Voilà des mots qui expliquent aussi bien le scandale des uns que l’enthousiasme des autres. Rappelons-nous, pour comprendre cet enthousiasme, que Lyon était au seizième siècle presque une ville italienne, une autre Venise ; en tout cas un grand centre du commerce international — celeberrimum totius Europæ emporium — renommé pour le bien-être et le grand luxe de ses habitants. Les courtisanes italiennes n’y manquaient point, nous connaissons les noms d’une Malatesta et d’une Susanna laquelle se vantait d’avoir eu les faveurs du dauphin. Les courtisanes lyonnaises avaient peut-être subi l’influence de ces Italiennes bien que celles-ci ne fussent pas des représentantes célèbres de l’aristocratique cortegiana onesta[1], comme Tullia d’Arragona auteur de sonnets très platoniques ; ou comme l’Imperia chantée même par le pieux évêque de Carpentras, Sadolet ; ou enfin comme Veronica Franco connue aussi pour des poésies charmantes, pour ne nommer que trois d’entre ces célébrités de la Renaissance italienne dont les palais ressemblaient à des cours princières, et que des prélats et des rois ne manquaient guère de visiter en passant par Rome ou Venise.

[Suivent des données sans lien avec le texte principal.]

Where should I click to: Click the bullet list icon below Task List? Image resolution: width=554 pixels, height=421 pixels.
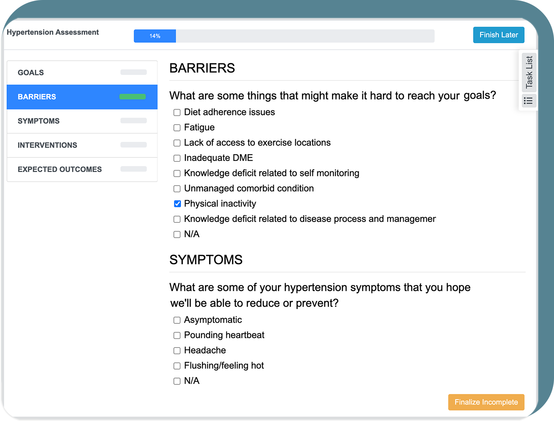point(528,100)
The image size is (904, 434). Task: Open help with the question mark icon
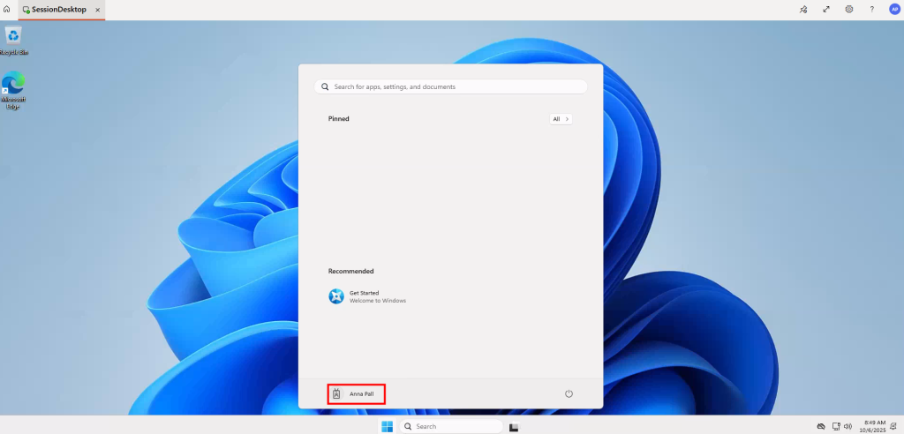coord(871,9)
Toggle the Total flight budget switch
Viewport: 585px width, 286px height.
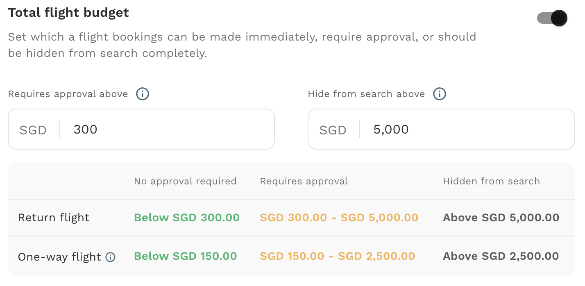tap(552, 18)
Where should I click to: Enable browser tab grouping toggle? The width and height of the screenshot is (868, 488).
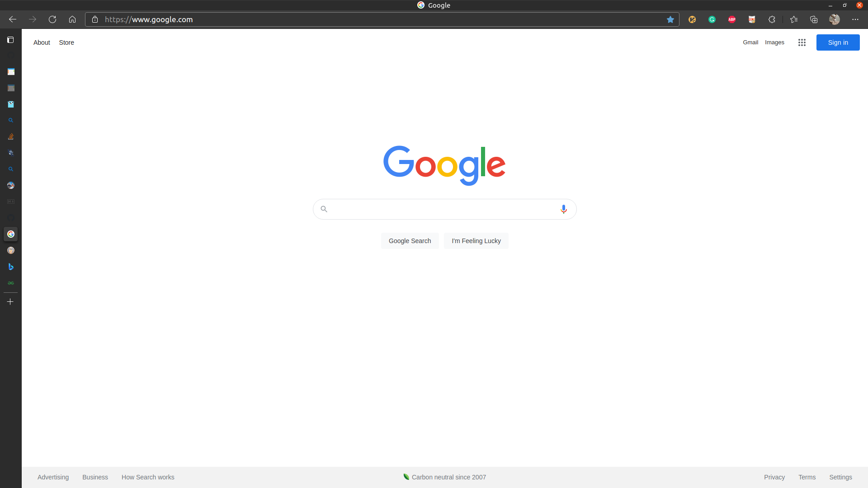point(11,40)
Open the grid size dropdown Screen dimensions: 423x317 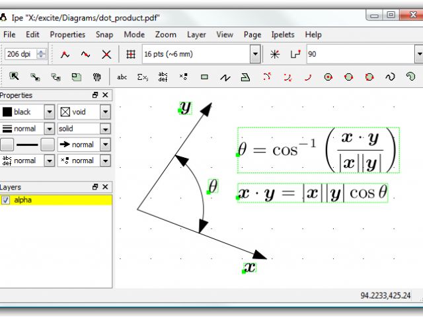point(255,54)
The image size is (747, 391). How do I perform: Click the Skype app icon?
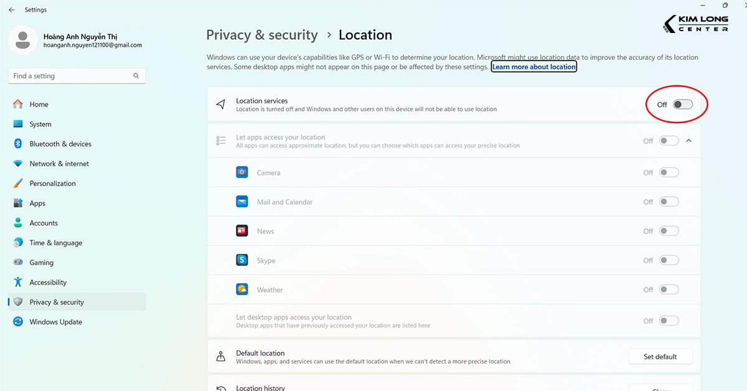pos(242,260)
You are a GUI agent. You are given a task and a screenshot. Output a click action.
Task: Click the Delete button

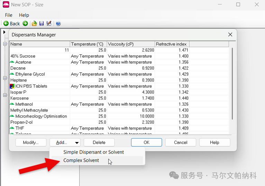(99, 142)
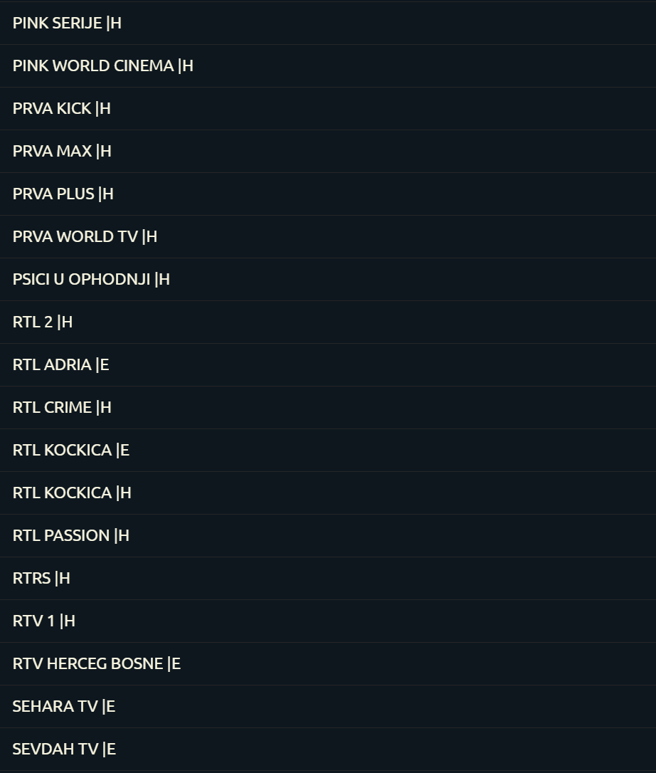Click row area right of RTL 2 |H
656x773 pixels.
pos(364,322)
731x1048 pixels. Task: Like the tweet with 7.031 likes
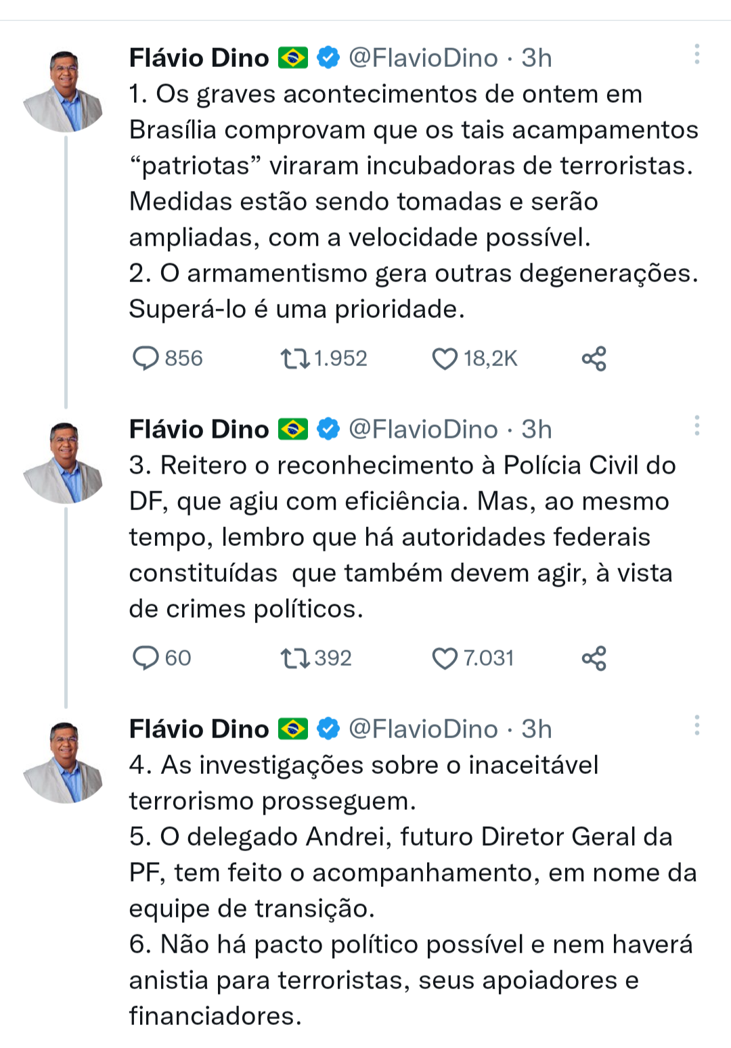click(x=445, y=658)
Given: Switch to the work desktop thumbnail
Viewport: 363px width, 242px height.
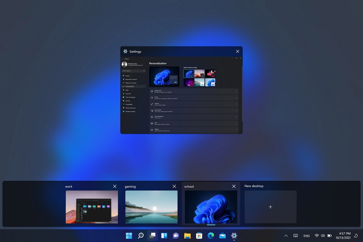Looking at the screenshot, I should point(92,207).
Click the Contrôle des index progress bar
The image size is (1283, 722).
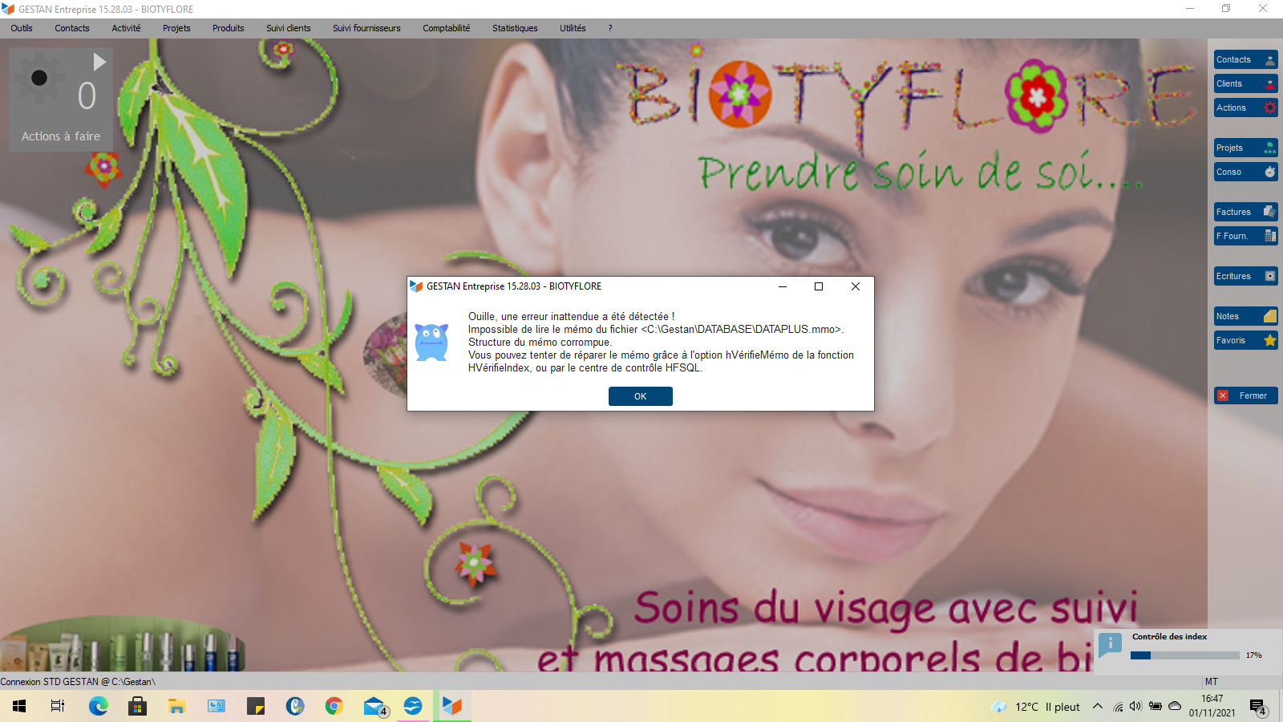pyautogui.click(x=1184, y=655)
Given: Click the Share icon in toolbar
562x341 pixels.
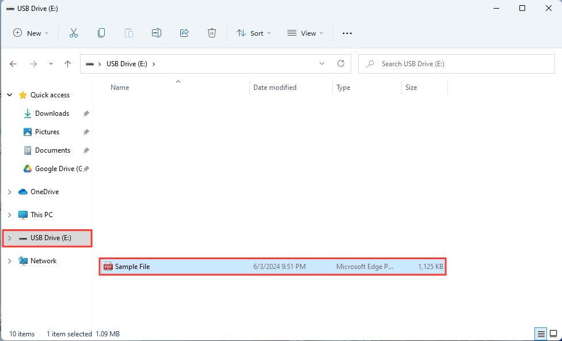Looking at the screenshot, I should [184, 33].
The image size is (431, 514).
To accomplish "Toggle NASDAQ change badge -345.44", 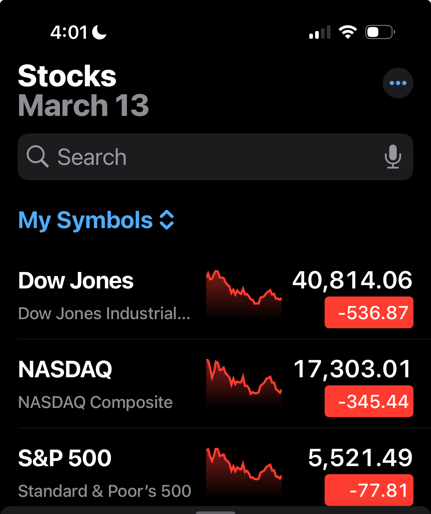I will pyautogui.click(x=369, y=401).
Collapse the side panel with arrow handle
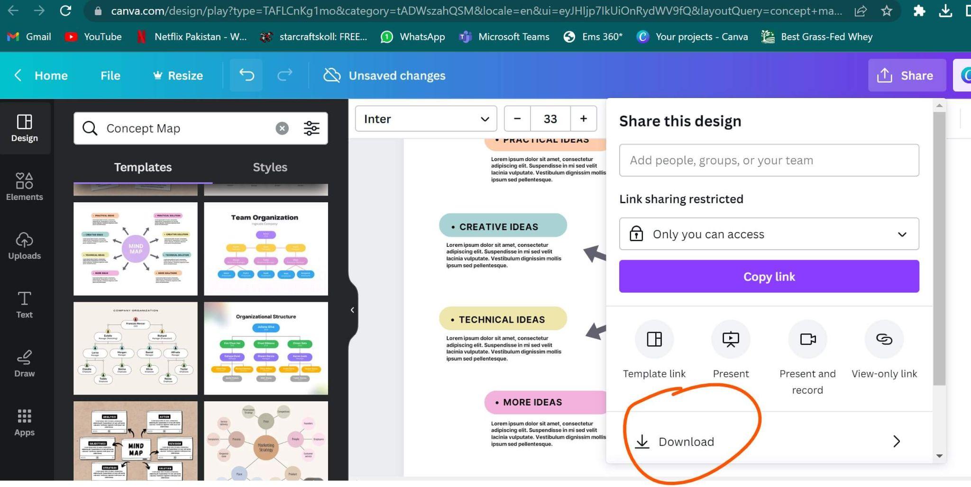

Types renouvelés de la sympathique hétaïre grecque, ces femmes dont la virginité du cœur pouvait résister à des épreuves professionnelles où le cœur n’entre pour rien (Maulde de Clavière), s’illustraient plutôt par leur esprit et par le charme de leur conversation que par la beauté de leur corps et leurs artifices de femme galante. Beaucoup d’entre elles étaient très adroites à tourner des sonnets et des ballades, et leurs vers ne sont point des plus mauvais du siècle. Leur instruction était souvent fort étendue ; les langues et littératures antiques ne leur restaient point étrangères. Elles n’étaient pas toujours de basse origine, quelquefois même elles étaient mariées, et leurs maris n’étaient pas les premiers venus ; celui de Veronica Franco, par exemple, était médecin et littérateur.

Il va sans dire qu’on connaissait à Lyon, au moins de nom, ces courtisanes italiennes qui s’efforçaient d’acquérir toutes les qualités et tous les arts qui pouvaient charmer les hommes de la Renaissance. Les bourgeoises françaises étaient restées bonnes ménagères et dévotes chrétiennes ; n’ayant point changé depuis le moyen-âge, à l’exception de quelques rares bas-bleus, elles ne pouvaient guère représenter l’idéal de la femme pour des

  1. Voici quelques remarques bibliographiques sur cette question intéressante : Graf. Veronica Franco, una cortigiana fra mille. (Attraverso il Cinquecento, Torino 1888). — Maulde de Clavière. Les femmes de la Renaissance. Paris 1898. p. 483-493 — Ferrari. Lettere di cortigiane del secolo XVI. Firenze 1884.